999 Ganmaoling Cold Capsule and 999 Ganmaoling Cold Packets
According to the labeling for 999 Ganmaoling Cold Capsule and 999 Ganmaoling Cold Packets, these products contain acetaminophen, chlorpheniramine, and caffeine as active ingredients and are intended for use as a pain reliever, fever reducer, and antihistamine. Based upon these claims, 999 Ganmaoling Cold Capsule and 999 Ganmaoling Cold Packets are drugs within the meaning of Section 201(g)(1)(B) of the Act, 21 U.S.C. § 321(g)(1)(B), because they are intended for use in the diagnosis, treatment, or prevention of disease, and under section 201(g)(1)(C) of the Act [21 U.S.C. § 321(g)(1)(C)] because they are intended to affect the structure or function of the body.

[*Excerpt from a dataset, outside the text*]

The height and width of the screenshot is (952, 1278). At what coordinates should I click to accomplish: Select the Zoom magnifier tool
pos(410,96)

As antihistamines, in order for 999 Ganmaoling Cold Capsule and 999 Ganmaoling Cold Packets to be generally recognized as safe and effective and not misbranded, and thus be marketed without an approved NDA, they must meet the requirements of the final monograph for Cold, Cough, Allergy, Bronchodilator, and Antiasthmatic Drug Products for OTC use, 21 CFR Part 341, among other requirements. 999 Ganmaoling Cold Capsule and 999 Ganmaoling Cold Packets are unapproved new drugs because they do not meet this final monograph.

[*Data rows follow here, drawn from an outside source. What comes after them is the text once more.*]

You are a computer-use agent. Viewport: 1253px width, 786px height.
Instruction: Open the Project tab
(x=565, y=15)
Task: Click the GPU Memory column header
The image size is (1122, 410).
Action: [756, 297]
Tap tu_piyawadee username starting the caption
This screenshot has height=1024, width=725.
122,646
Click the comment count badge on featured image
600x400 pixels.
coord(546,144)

For example, the products do not meet 21 CFR 341.40 that describes the requirements for permitted combinations of active ingredients. Specifically, 21 CFR 341.40 describes combinations of active ingredients that are permitted provided that each active ingredient is present within its established dosage limits. 999 Ganmaoling Cold Capsule and 999 Ganmaoling Cold Packets do not meet this final monograph because adults are to take 200 mg of acetaminophen three times a day. This dosage for acetaminophen is not consistent with the Agency’s proposal in the Internal Analgesic Tentative Final Monograph (53 Fed. Reg. 46204, Nov. 16, 1988) that describes an oral dosage of 325 to 650 mg every 4 hours, 325 to 500 mg every 3 hours, or 650 to 1,000 mg every 6 hours not to exceed 4,000 mg in 24 hours. Therefore, your products do not conform to the acceptable dosage for each individual active ingredient because 200 mg of acetaminophen to be taken three times a day has not been proposed in the Tentative Final Monograph (TFM) as a safe and effective dosage nor otherwise covered by the ongoing rulemaking.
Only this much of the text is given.